### [Work task]
Repeat the listing exactly as given, omitting every image.

### [Records for processing]

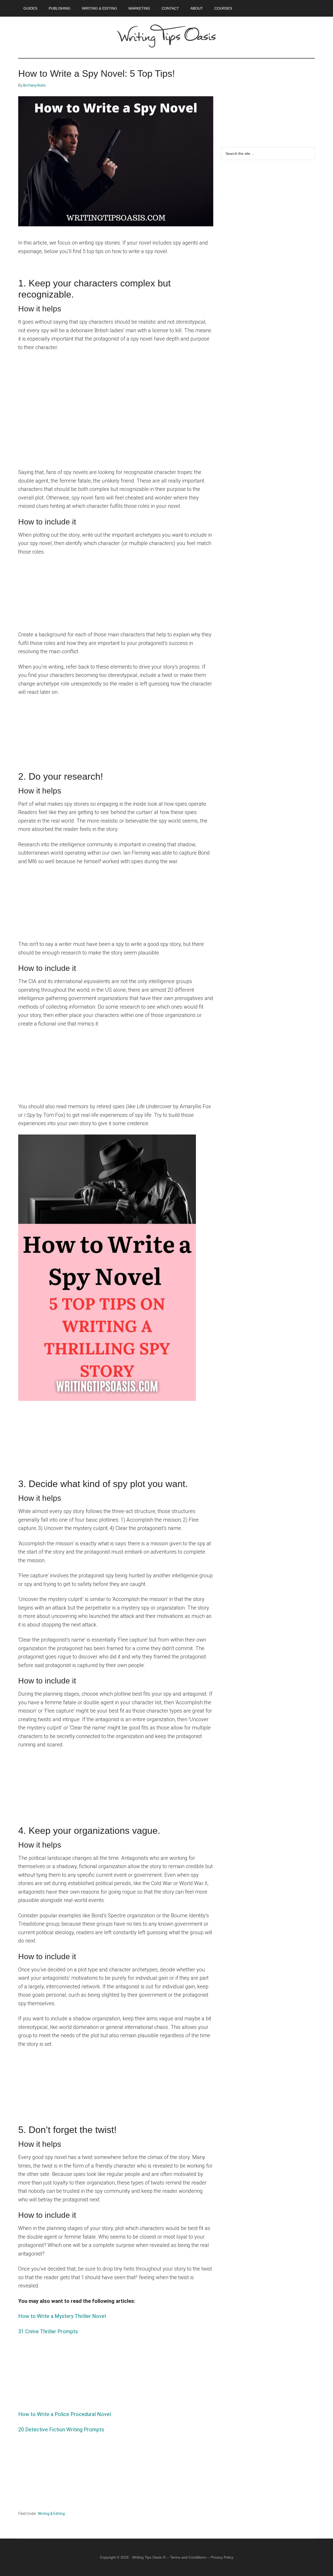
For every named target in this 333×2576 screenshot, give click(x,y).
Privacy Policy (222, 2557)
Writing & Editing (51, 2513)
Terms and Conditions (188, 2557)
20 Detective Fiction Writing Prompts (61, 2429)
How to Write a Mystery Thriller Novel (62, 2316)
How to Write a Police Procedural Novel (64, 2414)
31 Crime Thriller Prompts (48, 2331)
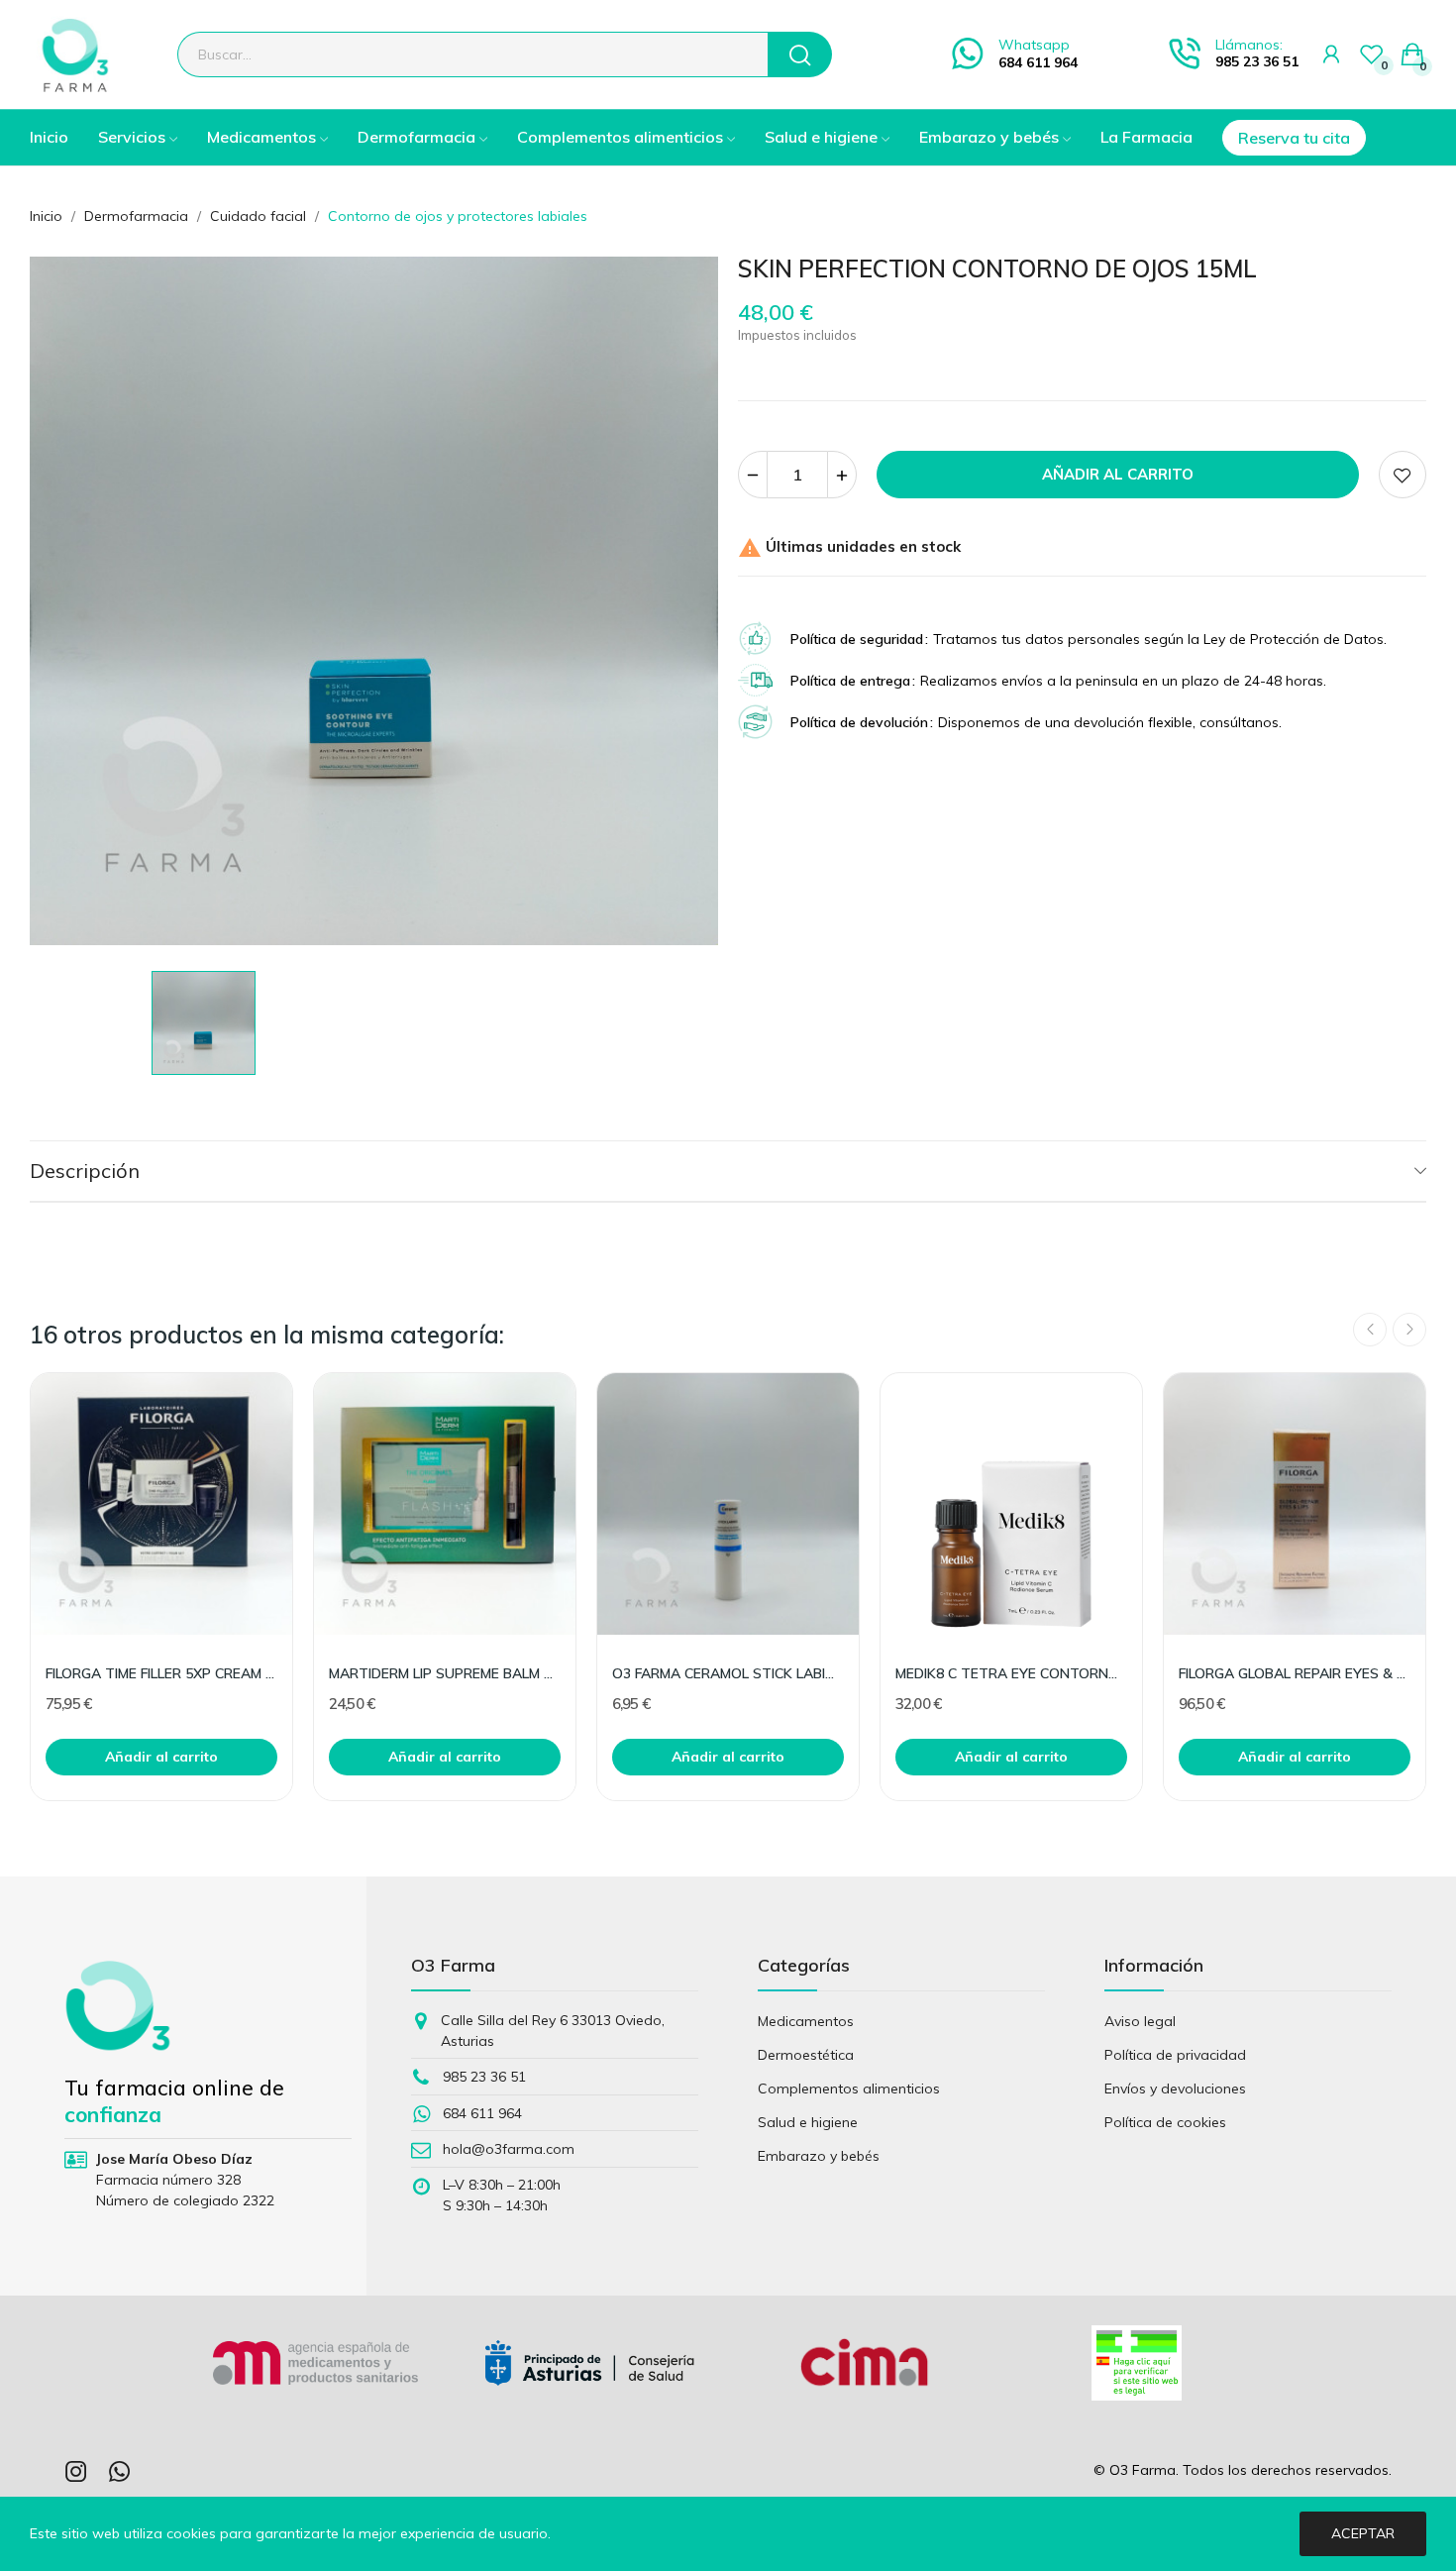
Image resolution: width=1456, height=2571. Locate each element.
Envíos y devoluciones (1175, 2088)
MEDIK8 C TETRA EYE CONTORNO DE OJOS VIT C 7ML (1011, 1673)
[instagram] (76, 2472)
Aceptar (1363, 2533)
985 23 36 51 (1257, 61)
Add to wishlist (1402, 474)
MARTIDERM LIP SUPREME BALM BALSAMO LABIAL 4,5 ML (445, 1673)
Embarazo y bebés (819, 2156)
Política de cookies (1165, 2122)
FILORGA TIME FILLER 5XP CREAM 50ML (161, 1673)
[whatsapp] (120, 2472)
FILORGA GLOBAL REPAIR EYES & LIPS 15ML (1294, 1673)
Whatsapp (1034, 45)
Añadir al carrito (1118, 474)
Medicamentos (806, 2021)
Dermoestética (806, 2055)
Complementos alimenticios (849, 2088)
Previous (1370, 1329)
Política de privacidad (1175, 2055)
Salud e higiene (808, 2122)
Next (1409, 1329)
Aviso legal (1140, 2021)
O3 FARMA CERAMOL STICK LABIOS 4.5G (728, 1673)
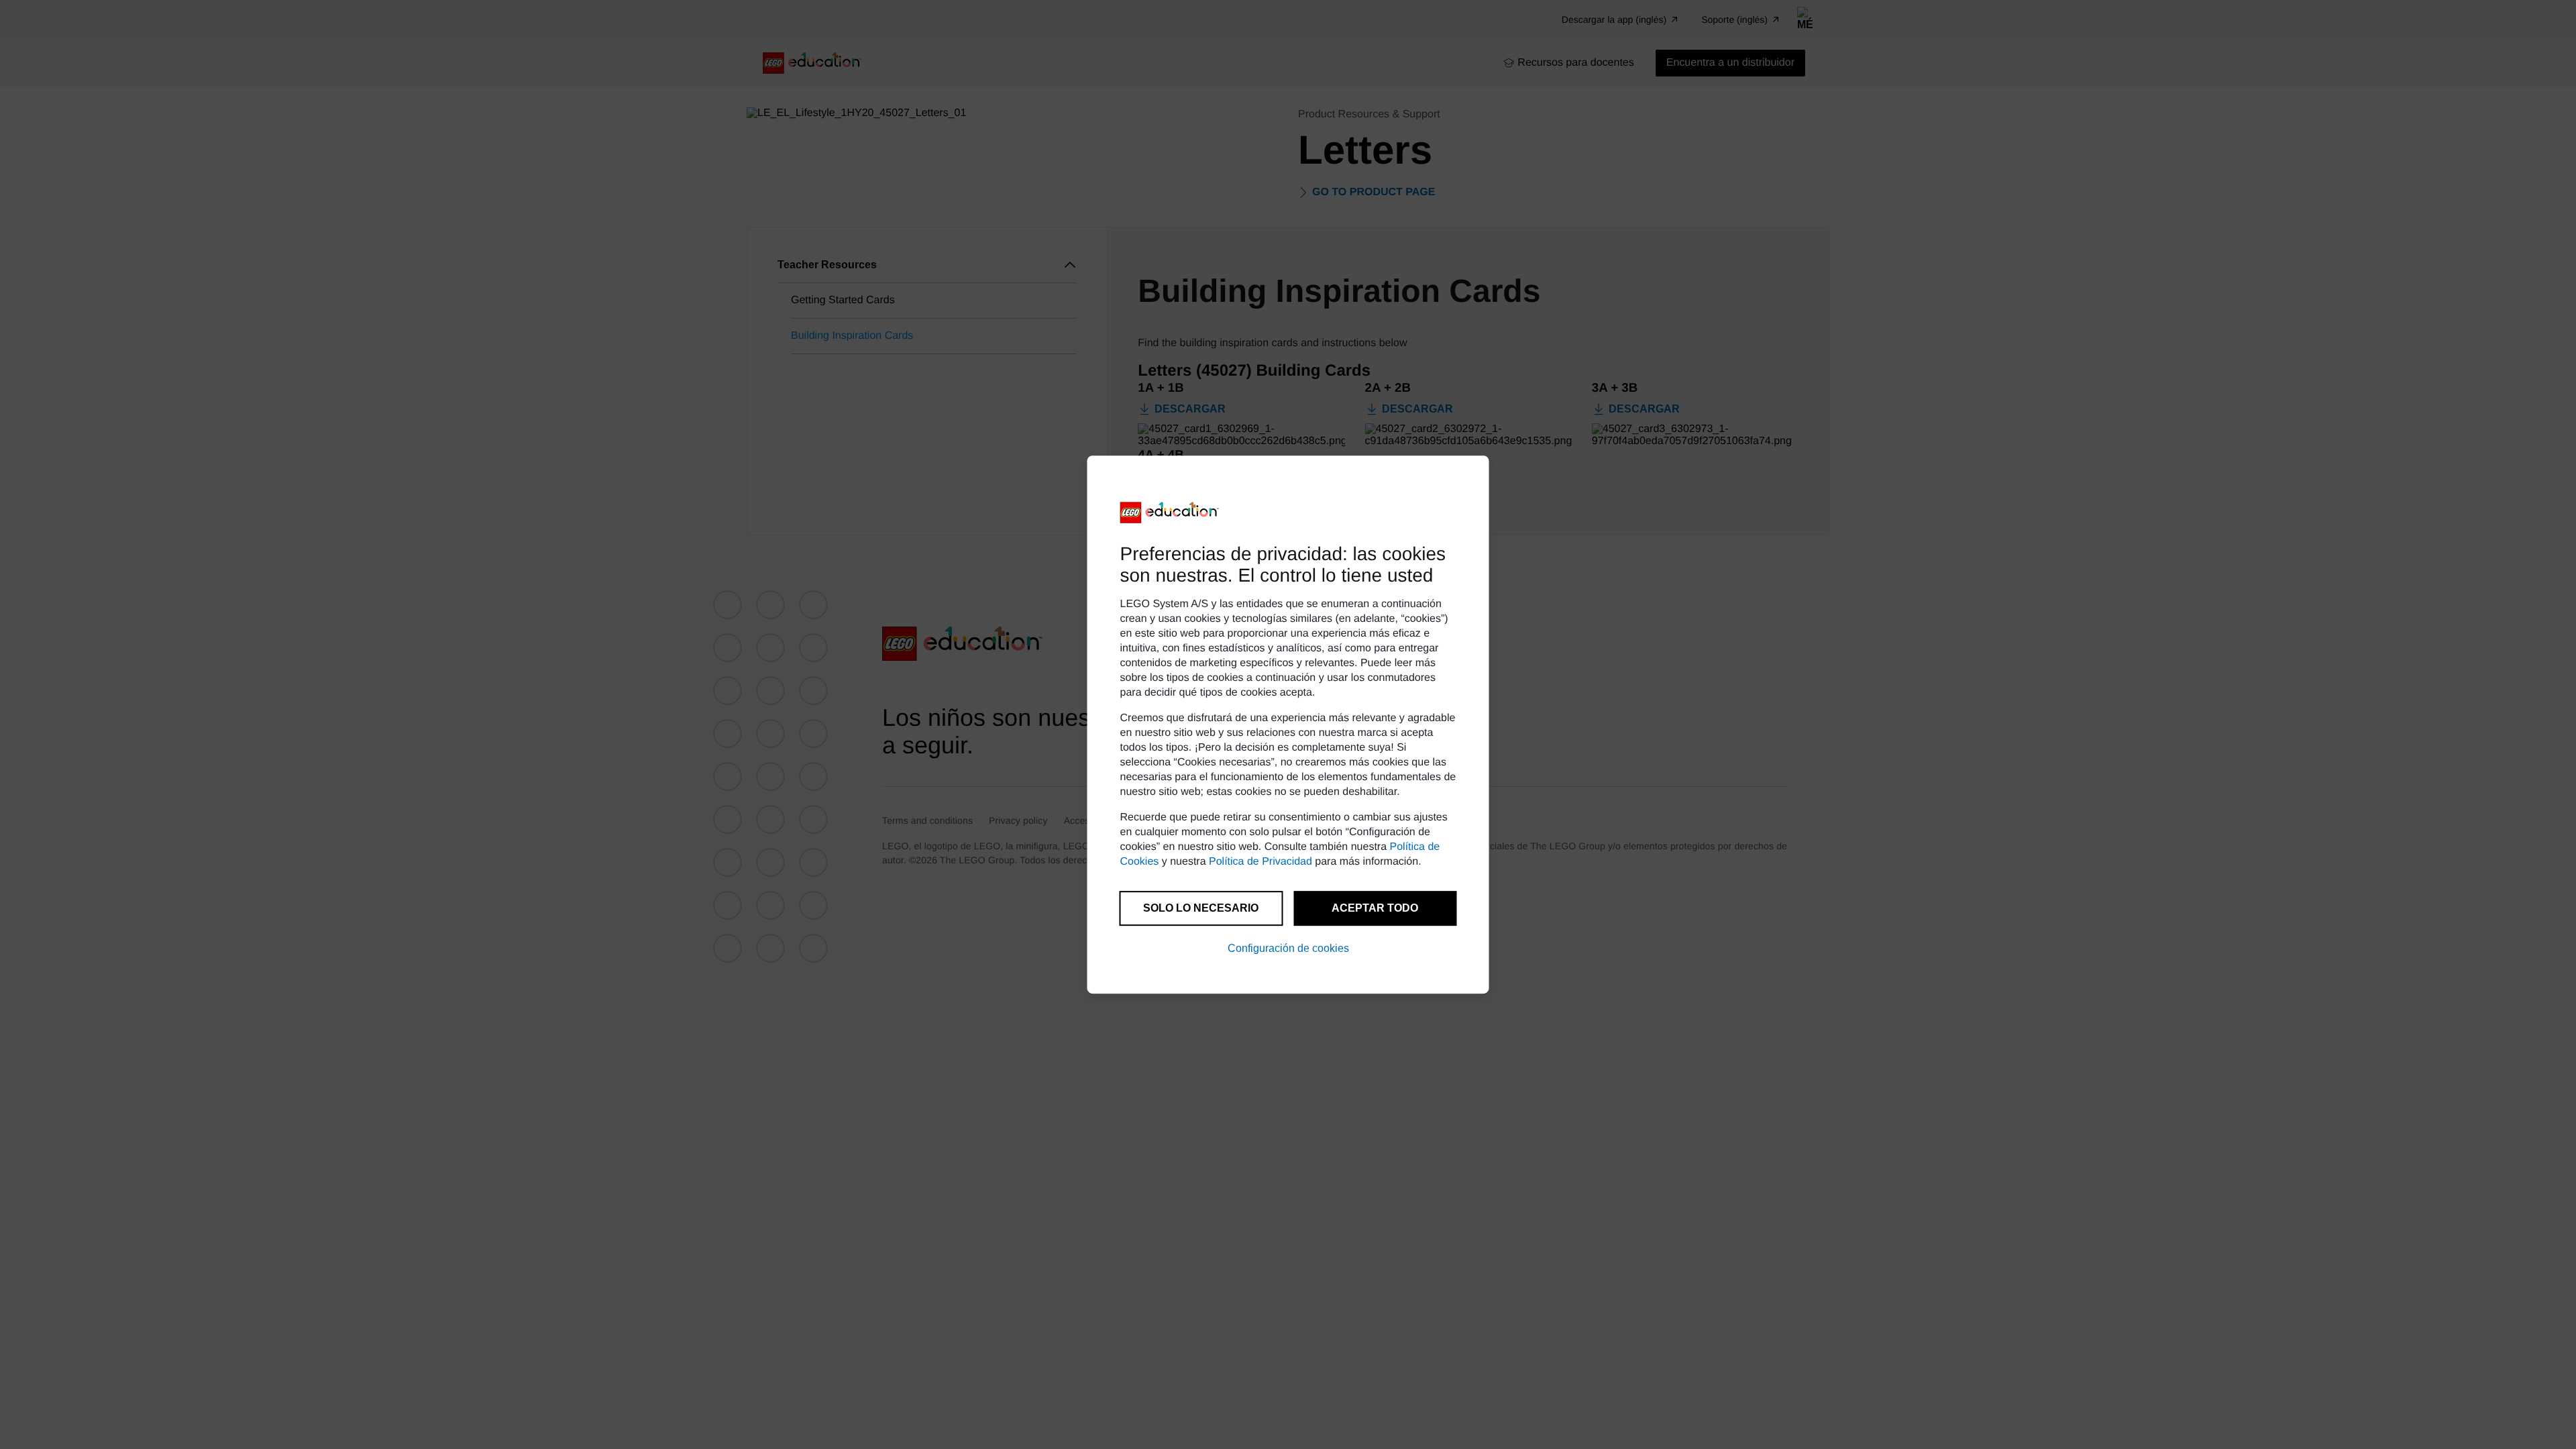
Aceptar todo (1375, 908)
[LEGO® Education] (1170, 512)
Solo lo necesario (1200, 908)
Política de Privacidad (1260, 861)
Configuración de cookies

### [Task output]
For every named target in this 333×2576 screenshot, give click(x,y).
Privacy Policy (222, 2557)
Writing & Editing (51, 2513)
Terms and Conditions (188, 2557)
20 Detective Fiction Writing Prompts (61, 2429)
How to Write a Mystery Thriller Novel (62, 2316)
How to Write a Police Procedural Novel (64, 2414)
31 Crime Thriller Prompts (48, 2331)
Image resolution: width=1456, height=2571. Locate each element.
Envíos y devoluciones (1175, 2088)
MEDIK8 C TETRA EYE CONTORNO DE OJOS VIT C 7ML (1011, 1673)
[instagram] (76, 2472)
Aceptar (1363, 2533)
985 23 36 51 (1257, 61)
Add to wishlist (1402, 474)
MARTIDERM LIP SUPREME BALM BALSAMO LABIAL 4,5 ML (445, 1673)
Embarazo y bebés (819, 2156)
Política de cookies (1165, 2122)
FILORGA TIME FILLER 5XP CREAM 50ML (161, 1673)
[whatsapp] (120, 2472)
FILORGA GLOBAL REPAIR EYES & LIPS 15ML (1294, 1673)
Whatsapp (1034, 45)
Añadir al carrito (1118, 474)
Medicamentos (806, 2021)
Dermoestética (806, 2055)
Complementos alimenticios (849, 2088)
Previous (1370, 1329)
Política de privacidad (1175, 2055)
Salud e higiene (808, 2122)
Next (1409, 1329)
Aviso legal (1140, 2021)
O3 FARMA CERAMOL STICK LABIOS 4.5G (728, 1673)
Aceptar todo (1375, 908)
[LEGO® Education] (1170, 512)
Solo lo necesario (1200, 908)
Política de Privacidad (1260, 861)
Configuración de cookies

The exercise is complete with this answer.